(Data records)
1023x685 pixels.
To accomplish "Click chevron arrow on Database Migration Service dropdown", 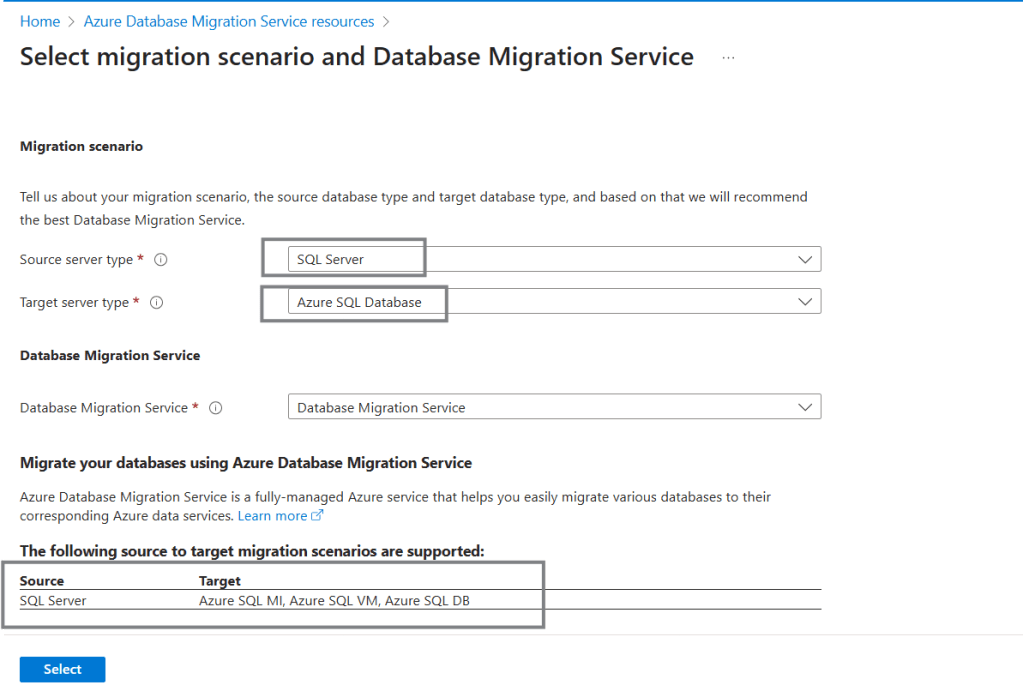I will 805,407.
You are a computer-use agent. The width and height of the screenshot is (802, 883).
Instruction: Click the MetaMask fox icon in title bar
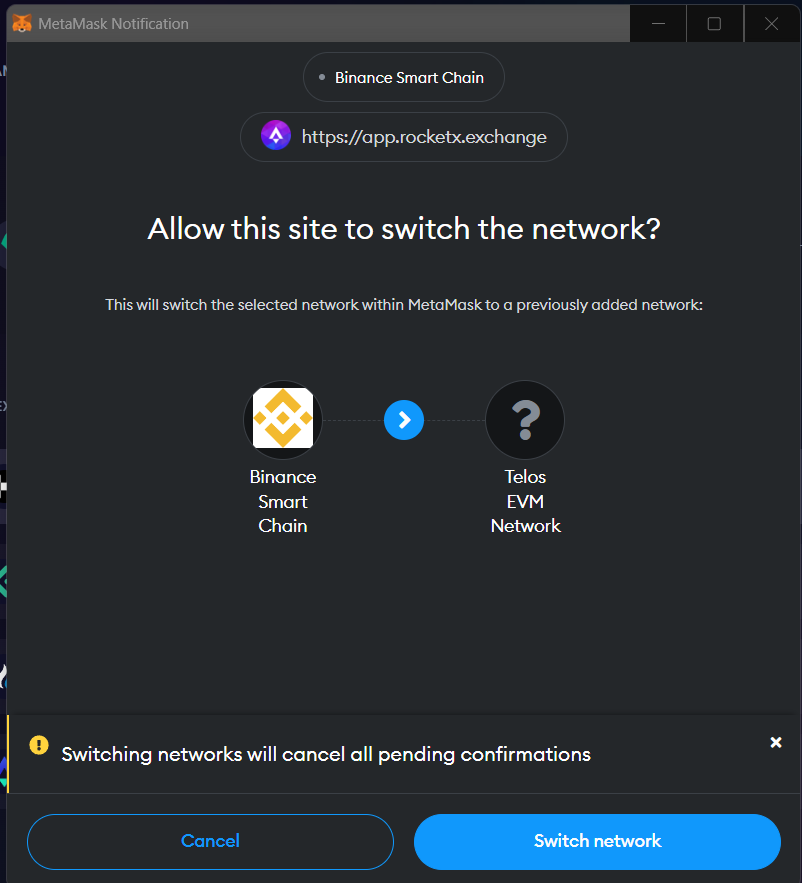pos(22,24)
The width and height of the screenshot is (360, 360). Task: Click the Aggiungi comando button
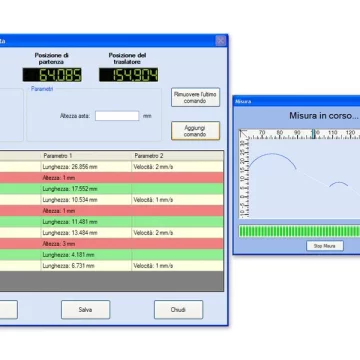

**WHAT YOU SHOULD DO:**
Copy each line of the preceding data that contains the string "width".

**WRITTEN REPLY:**
You are a computer-use agent. The width and height of the screenshot is (802, 883).
The width and height of the screenshot is (360, 360). Task: Click the Aggiungi comando button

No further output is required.